Funding: 23 IITs along with 31 NITs get 25% to 33% of entire budget of higher education of government of India.As per the Report of the Sub Committee constituted by the Council of IITs, the estimated average expenditure per student in the Indian Institutes of Technology (IITs) is Rs.5.2 lakh per year. Against this, the fee charged from under graduate students is Rs.2.00 lakh per year, with provision of full fee waiver in respect of SC/ST/PH students, most economically backward students whose family income is less than Rs.1 lakh per annum; and two-third fee remission to other economically backward students whose family income is between Rs.1 lakh to 5 lakh per annum.

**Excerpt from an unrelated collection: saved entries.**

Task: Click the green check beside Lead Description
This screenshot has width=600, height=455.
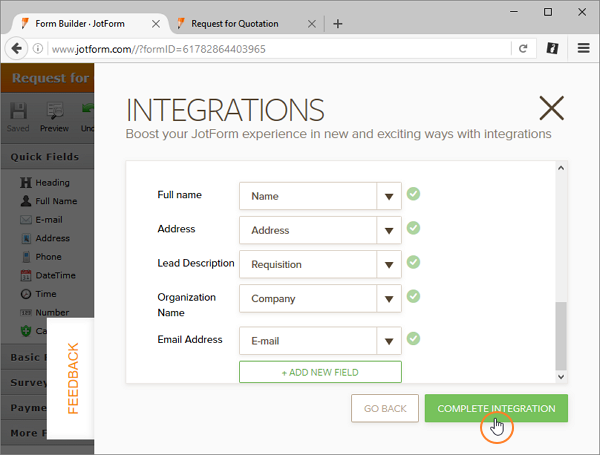Action: pos(413,262)
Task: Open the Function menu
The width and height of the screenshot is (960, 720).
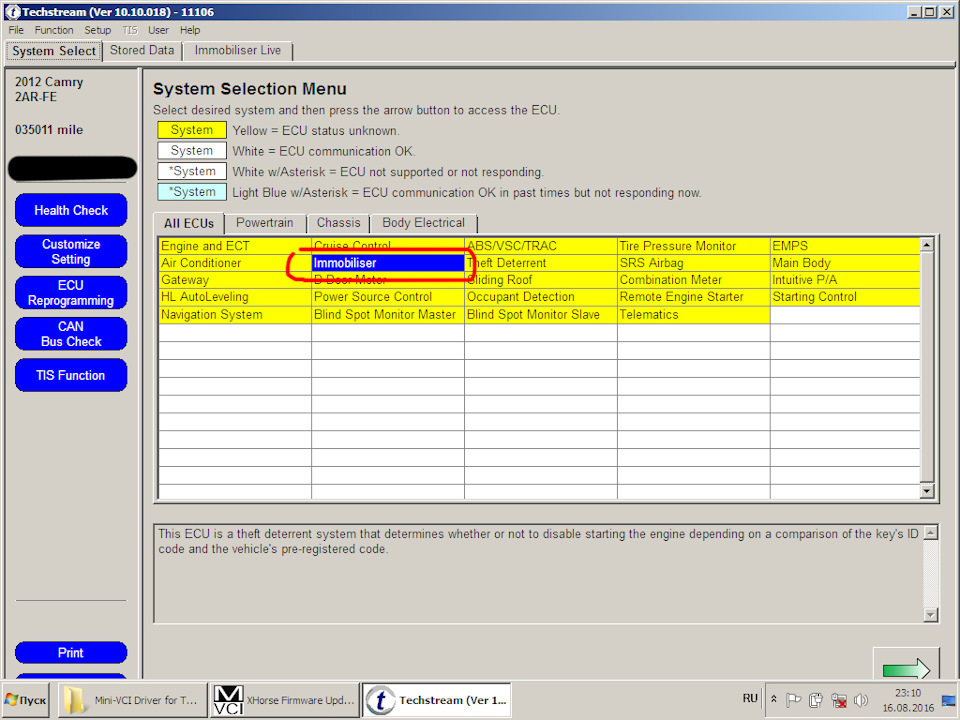Action: coord(54,30)
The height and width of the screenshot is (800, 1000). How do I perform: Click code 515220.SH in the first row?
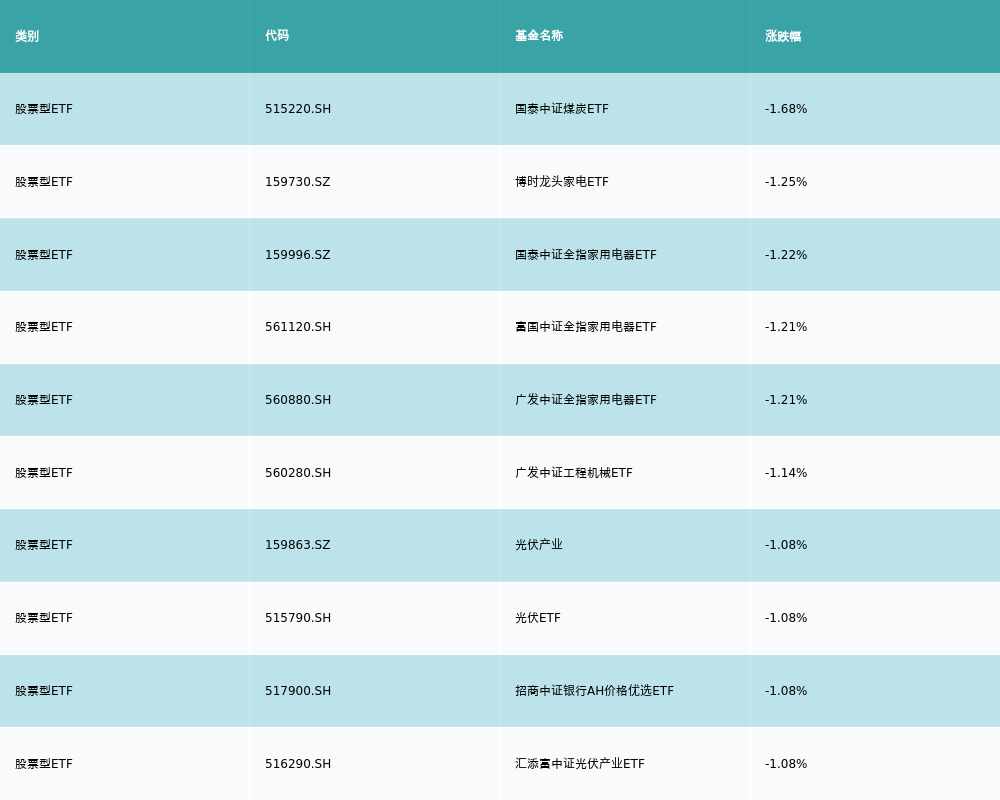pos(296,109)

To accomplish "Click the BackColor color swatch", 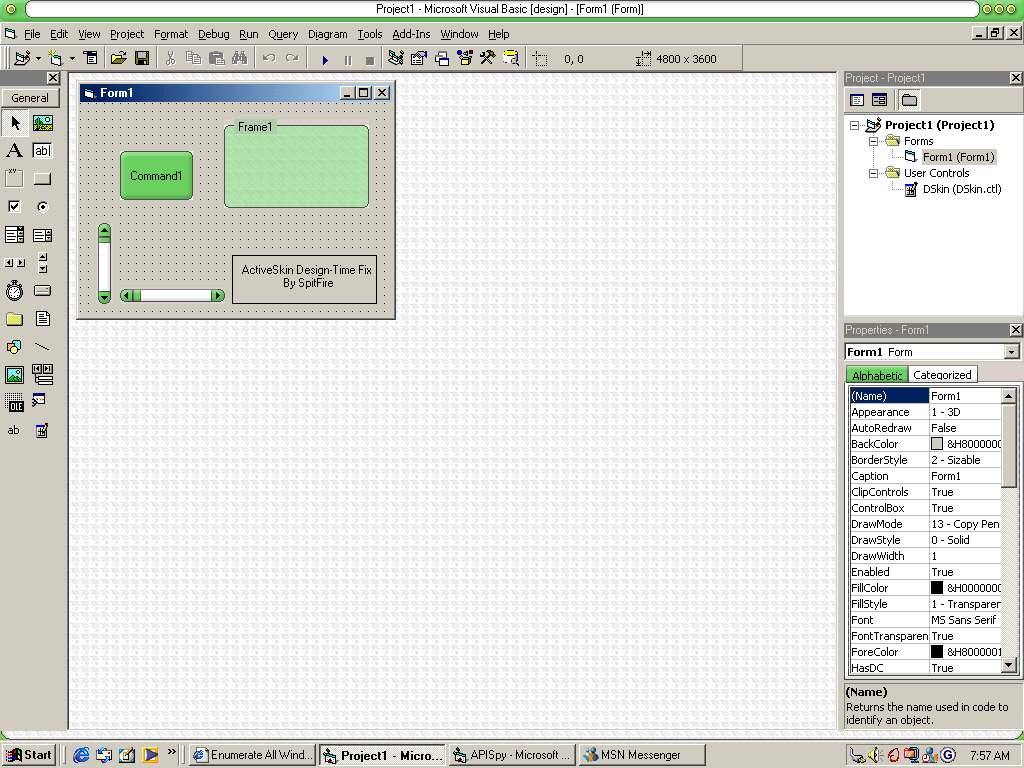I will click(x=937, y=444).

Alumni SupportBy now the alumni base of IITs is very large in India and globally. They have been not only supporting the students who are studying and graduating from IITs in a myriad ways but even funding decent sums of money. Vinod Gupta School of Management at IIT Kharagpur and Shailesh J Mehta School of Management at IIT Bombay are glowing examples. This has also helped in setting up schools within IITs.
To sum up the origin, legal structure and system, History, Legacy, Culture, Customs, Traditions & Practices, Liberal funding, Autonomy and Alumni support make IITs great institutions.